Che fare quindi? Ciocca aggredisce, demolendole, le giustificazioni della diseguaglianza, che riassume in tre questioni nodali. In primo luogo confuta la teoria per cui la diseguaglianza non sarebbe un problema dal momento che in un’economia di mercato le retribuzioni non potrebbero che riflettere la domanda del servizio alla produzione, ove la domanda sarebbe legata alla produttività marginale del servizio. In secondo luogo nega che la crescita dell’economia postuli il risparmio, per cui il travaso di risorse dai ricchi ai poveri minerebbe la crescita, rifacendosi a Keynes per il quale l’investimento precede e genera il risparmio, non dipendendo la ricchezza dalla parsimonia dei ricchi, venendo quindi «a cadere una delle principali giustificazioni sociali delle grandi diseguaglianze». In terzo luogo è ridicola la convinzione che le alte remunerazioni renderebbero più efficiente il lavoro dei manager, specialmente quando negli Usa da un rapporto di 20 a 1 si è passati a 354 a 1 rispetto al salario dei dipendenti, senza evitare i rovesci ben noti.

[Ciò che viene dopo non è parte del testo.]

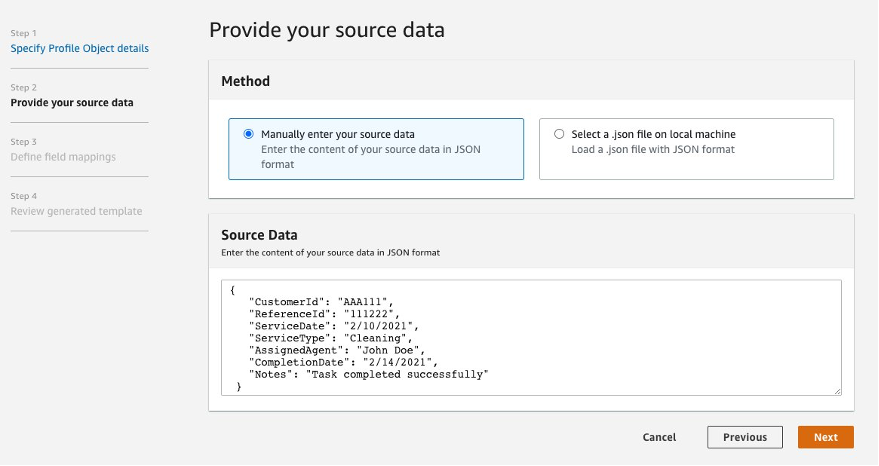Viewport: 879px width, 466px height.
Task: Grab the text area resize handle
Action: pos(837,391)
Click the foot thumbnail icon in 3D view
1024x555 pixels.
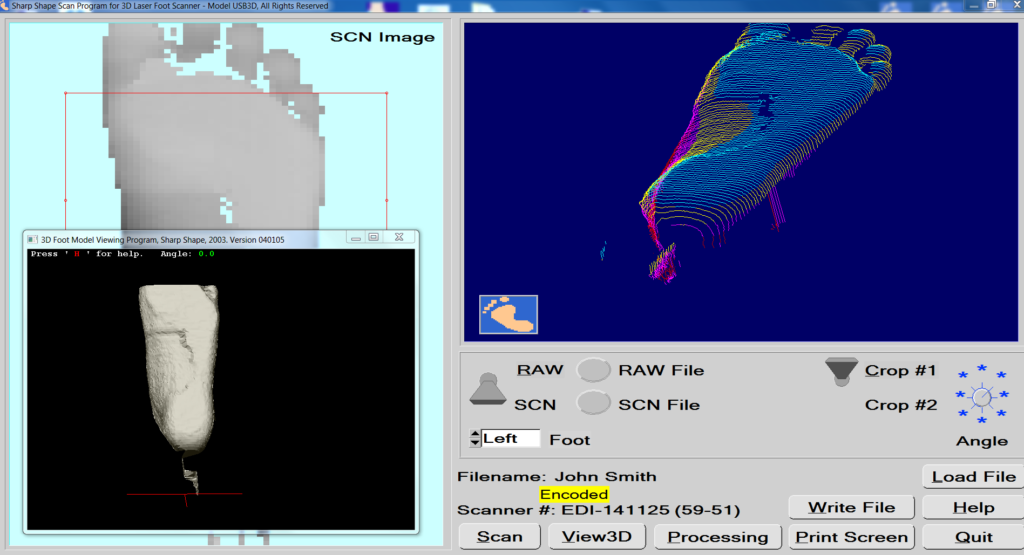508,314
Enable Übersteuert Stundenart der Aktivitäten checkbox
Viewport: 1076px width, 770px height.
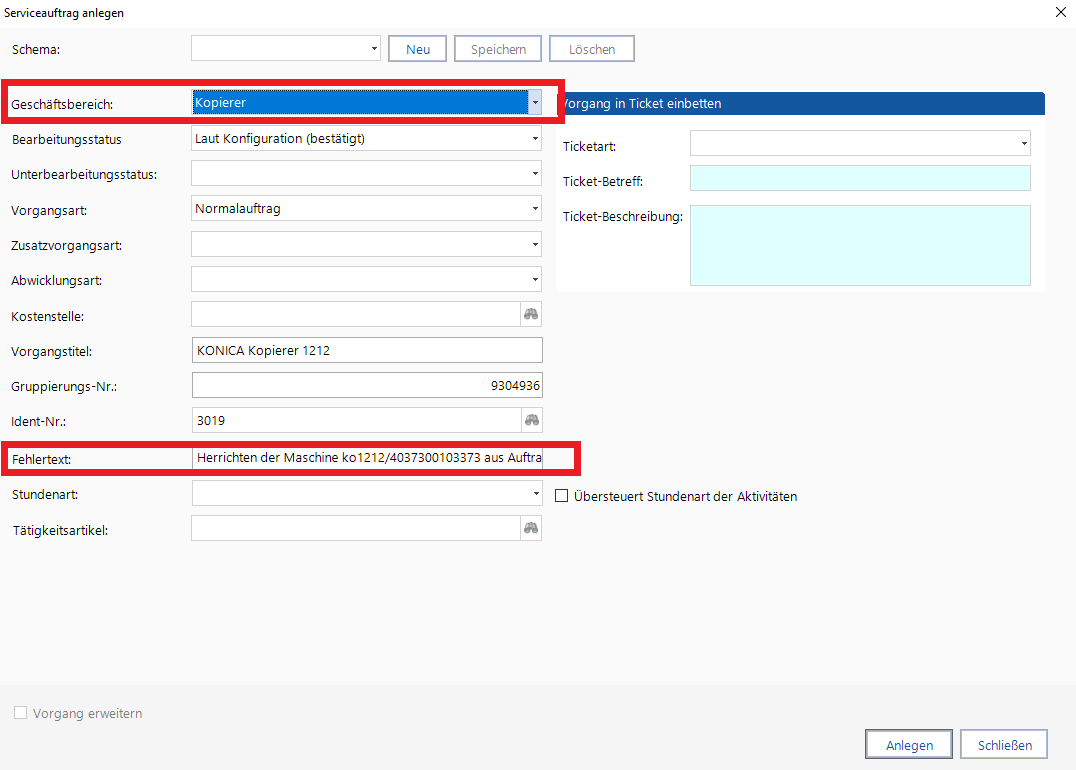[562, 496]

Le diseguaglianze non possono misurarsi solo in dati materiali, come avverte lo stesso Ciocca richiamando i lavori della Commissione guidata da Stiglitz, Sen e Fitoussi che ha criticato il feticcio del Pil, sostenendo la necessità di nuovi indicatori di benessere, con al primo posto la questione ambientale. Argomento su cui gli stessi sono tornati, a fronte delle attuali crisi sanitarie e ambientali, in un recente libro (Stiglitz, Fitoussi, Durand Misurare ciò che conta, Einaudi, 2021). L’importanza della questione del tempo e del suo uso emerge anche dal fatto che negli Usa e persino nella Ue sono in parecchi, quando possono, a non tornare al vecchio lavoro dopo la fase più acuta della pandemia. Ma allora la semplice risposta della crescita non tiene.

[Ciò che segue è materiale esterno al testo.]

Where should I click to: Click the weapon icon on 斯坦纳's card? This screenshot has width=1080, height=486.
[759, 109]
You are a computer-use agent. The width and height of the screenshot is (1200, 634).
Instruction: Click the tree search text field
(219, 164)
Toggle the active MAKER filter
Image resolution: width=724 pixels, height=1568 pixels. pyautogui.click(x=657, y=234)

Ciocca ha detto che questa non è crescita ma rimbalzo dopo la precipitazione dell’anno scorso. Giusto, ma tutto deve tornare come prima? Hyman Minsky ha insistito sulla instabilità strutturale del capitalismo finanziario. Le stesse politiche di intervento pubblico – scrisse Augusto Graziani nel 1984, chiosando il pensiero dell’economista americano – «invece di rimettere ogni cosa a posto, hanno prodotto il tanto discusso miscuglio di disoccupazione e di inflazione». E qui in effetti siamo. Ma allora si può rispondere a Ciocca, quando mette in discussione la solidità delle alternative fin qui prospettate al capitalismo, che vale la pena di cercare ancora. Lo dimostra proprio la drammaticità della situazione, peggiorata dalla pandemia, descritta dai dati, le cifre e le analisi che l’ex vicedirettore generale della Banca d’Italia ha voluto inserire in questo suo ultimo lavoro.